▸ **Selection**
I made a quick comparison between three compilers and three BLAS and LAPACK implementations for using SDPA. The experiments were conducted on the fat nodes of the Abisko cluster of the High Performance Computing Center North, each having 48 AMD cores arranged in NUMA blocks of 6 cores, and 512 GBytes of RAM. I tested GCC 4.6.3, ICC 14.0, and PGI 14.3 compilers. The Pathscale compiler was also available, but I could not get it to compile MUMPS -- it is probably not supported. OpenBLAS was version 0.2.9, LAPACK was 3.5.0, ACML 5.3.1, and MKL 11.1. The benchmark SDP problem had nearly three thousand variables and nineteen blocks.
Compilation was not entirely trivial; see the detailed instructions below. The cluster used SLURM for job scheduling. I blocked an entire fat node for each experiment. The job description followed this pattern:
#!/bin/bash
#SBATCH -A <project id>
#SBATCH -N 1
#SBATCH -n 1
#SBATCH -c 48
#SBATCH --ntasks-per-node=1
#SBATCH -p bigmem
#SBATCH --exclusive
#SBATCH --time=00:01:00
module load <necessary modules>
export OMP_NUM_THREADS=48
srun sdpa benchmark.dat-s benchmark.out
Results
The comparison is not entirely fair, since I did not delve into optimizing the individual compilers. The running time results were as follows (the values are in seconds):
BLAS/ | MKL | ACML | |
LAPACK | |||
GCC | 37.21 | 23.03 | 21.42 |
ICC | 37.31 | 11.48 | 18.83 |
PGI | 251.48 | 22.03 | N/A |
The proprietary compilers are certainly more annoying, as they have unusual quirks that need to be addressed to compile SDPA. PGI's OpenMP support is particularly obnoxious, and the configure script would not run with the ACML parameters; I gave up after wasting forty-five minutes on it.
Despite the gripes, ICC's performance with MKL is remarkable, especially since the hardware was AMD. PGI was a disappointment: with the default BLAS/LAPACK, its performance was abysmal, and with MKL, it had an average result.
Apart from running time, there was not much difference between the scenarios. Most notably, memory use was nearly identical in all cases.

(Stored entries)

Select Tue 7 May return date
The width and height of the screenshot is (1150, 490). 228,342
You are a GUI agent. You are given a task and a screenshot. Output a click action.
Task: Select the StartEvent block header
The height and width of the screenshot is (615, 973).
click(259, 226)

▸ **What to do**
[1] Decide whether each statement agrees with the SDPA compiler comparison. Answer yes or no for each, and quote the words of the comparison that settle it.
(a) Each fat node used in the experiments had 48 AMD cores and 512 GBytes of RAM.
(b) The Pathscale compiler was used to compile MUMPS successfully.
(c) Memory use varied widely between the tested setups.
[2] Write the next part of the SDPA compiler comparison, starting after its final sentence.

▸ **Responses**
[1]
(a) Yes: "each having 48 AMD cores arranged in NUMA blocks of 6 cores, and 512 GBytes of RAM"
(b) No: "I could not get it to compile MUMPS"
(c) No: "memory use was nearly identical in all cases"

[2]
Compiling SDPA with different compilers and libraries
The following settings summarize what was to be done to compile SDPA with the various tools and libraries.
GCC and MKL
module load mkl
export CFLAGS=$MKL_INCLUDE
export CXXFLAGS=$MKL_INCLUDE
export FFLAGS=$MKL_INCLUDE
export LIBS="-lmkl_intel_lp64 -lmkl_gf_lp64 -lmkl_core -lmkl_sequential -lpthread -lm"
./configure --with-blas="-L$MKL_LDFLAGS" --with-lapack="-L$MKL_LDFLAGS"
make -s
GCC and ACML
module load acml/gcc
export CFLAGS=$ACML_INCLUDE
export CXXFLAGS=$ACML_INCLUDE
export FFLAGS=$ACML_INCLUDE
./configure --with-blas="$ACML_LDFLAGS $ACML_LIBS" --with-lapack="$ACML_LDFLAGS $ACML_LIBS"
make -s
ICC and BLAS/LAPACK
module load intel
export CC=icc
export CXX=icpc
export FC=ifort
./configure
make -s
ICC and MKL
module load intel mkl
export CC=icc
export CXX=icpc
export FC=ifort
export CFLAGS=$MKL_INCLUDE
export CXXFLAGS=$MKL_INCLUDE
export FFLAGS=$MKL_INCLUDE
./configure --with-blas="-L$MKL_LDFLAGS -mkl" --with-lapack="-L$MKL_LDFLAGS -mkl"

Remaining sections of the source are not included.